Une caractéristique des langues polynésiennes

Dans notre langue, l’expression de la possession manque vraiment de nuances, et n’est pas sans connotations idéologiques fâcheuses. Ainsi, on dit indifféremment : "ma voiture", "ma femme", "mon mari", "mon chapeau"...
Dans cet occitan populaire que je persiste à évoquer sur ce blog, et dans ce français populaire qui en était marqué, la possession était tout aussi précisément marquée, mais formellement atténuée par l’emploi de l’article à la place du possessif : "j’en ai parlé à la femme..."
Mais possession demeurait possession, éternelle et maîtresse de la relation.
Il en va bien autrement dans la langue tahitienne, et plus généralement dans toutes les langues polynésiennes, avec le double système de possession : possession en A [a :] et possession en O [o :].
Voyons, pour aller vite :
TE VAHINE A MATAI : la compagne, la femme de Matai.
TA Ù VAHINE : ma compagne, ma femme
TE PĀPĀ O MATAI : le papa de Matai.
TO Ù PĀPĀ : mon papa
On voit immédiatement que la possession en « Ā » est considérée comme aliénable, qu’elle peut changer. Avoir une compagne ou un compagnon est un choix, et nul ne peut garantir la pérennité de ce choix. Avoir un travail ne garantit pas, hélas souvent, que ce travail sera éternel... etc.
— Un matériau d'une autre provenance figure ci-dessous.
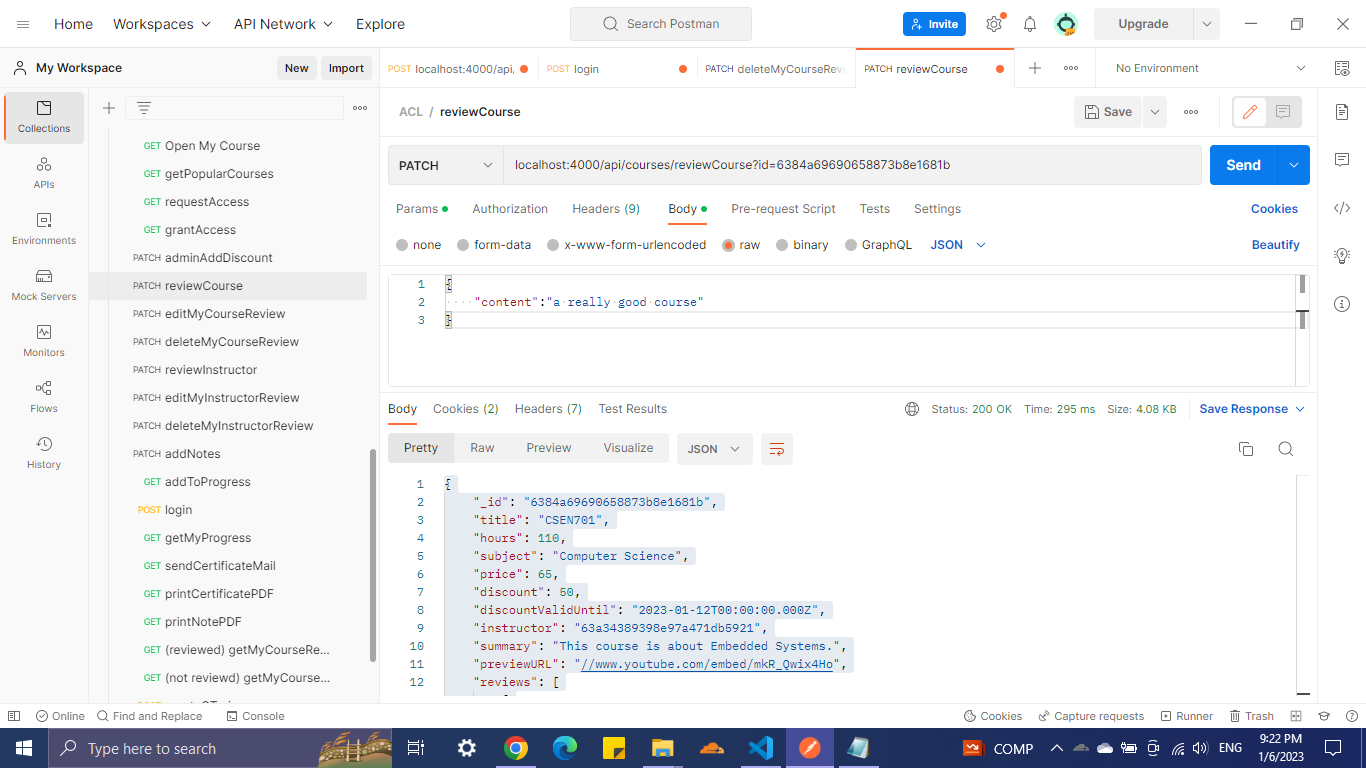
Task: Open the Headers (9) request tab
Action: click(605, 208)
Au contraire, la possession en « Ō » indique que le possesseur n’a aucun contrôle sur la relation, considérée comme inaliénable : liesn de sang, relations unissant une partie à un tout [ma tête], "fenua" (terre d’origine), etc...

Et dire que des colonisateurs ont voulu rayer de la carte un langage aussi précis et respectueux, qui implique en quelque sorte des catégories mentales différentes.